▶ **DESCRIPTION OF THE TASK**
Keep every word of the listing and reproduce it exactly, but set aside any image found there.

▶ **SUPPLIED ENTRIES**
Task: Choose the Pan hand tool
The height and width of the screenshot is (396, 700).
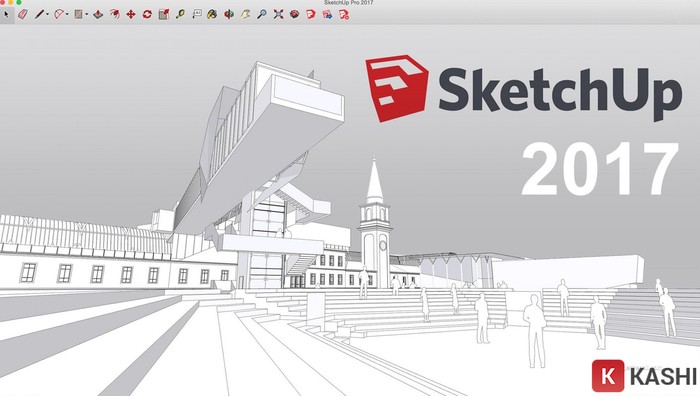Action: (246, 14)
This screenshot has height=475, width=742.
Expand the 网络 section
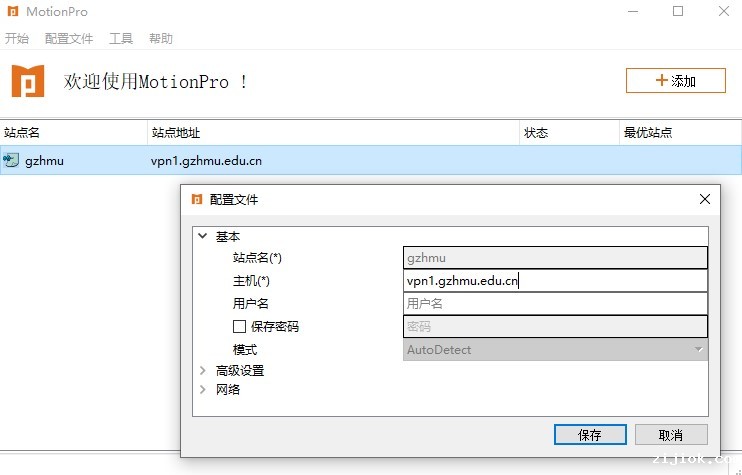coord(203,390)
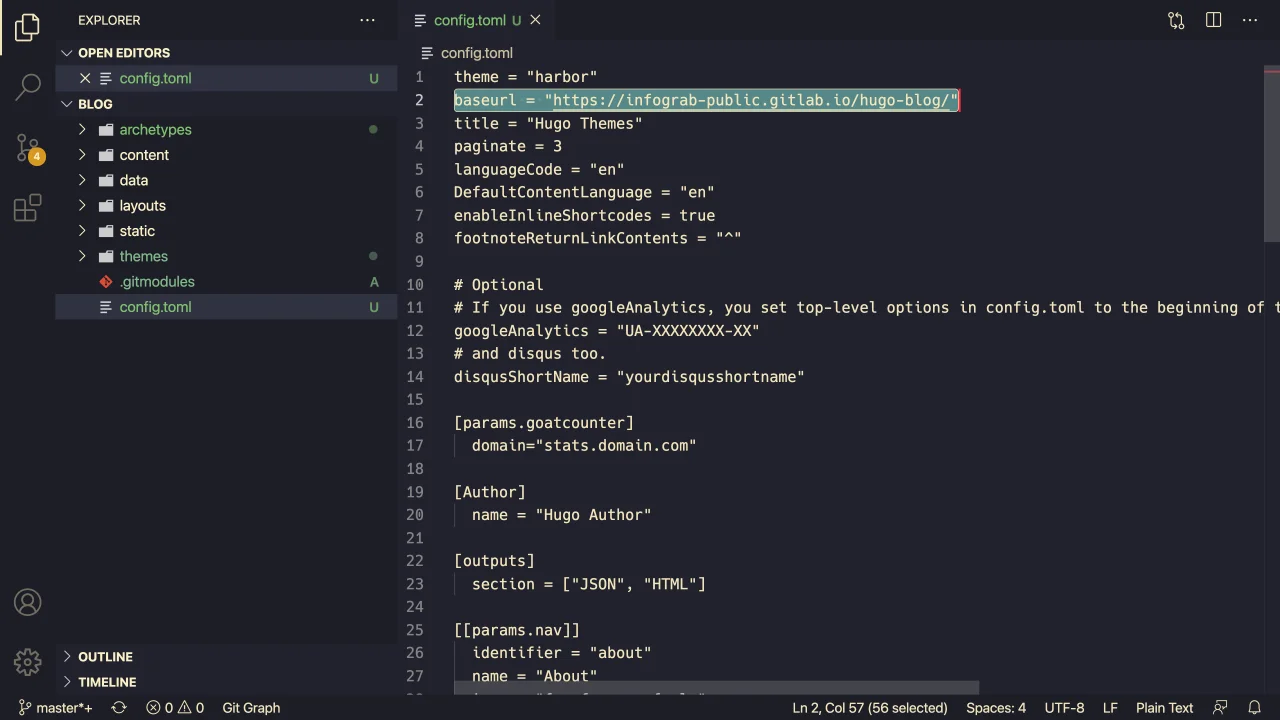1280x720 pixels.
Task: Close the config.toml editor tab
Action: tap(535, 20)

▶ **EXERCISE RESPONSE**
Task: Choose the Pan hand tool
The height and width of the screenshot is (396, 700).
Action: (246, 14)
This screenshot has height=475, width=742.
Expand the 网络 section
coord(203,390)
1280x720 pixels.
Task: Close the config.toml editor tab
Action: tap(535, 20)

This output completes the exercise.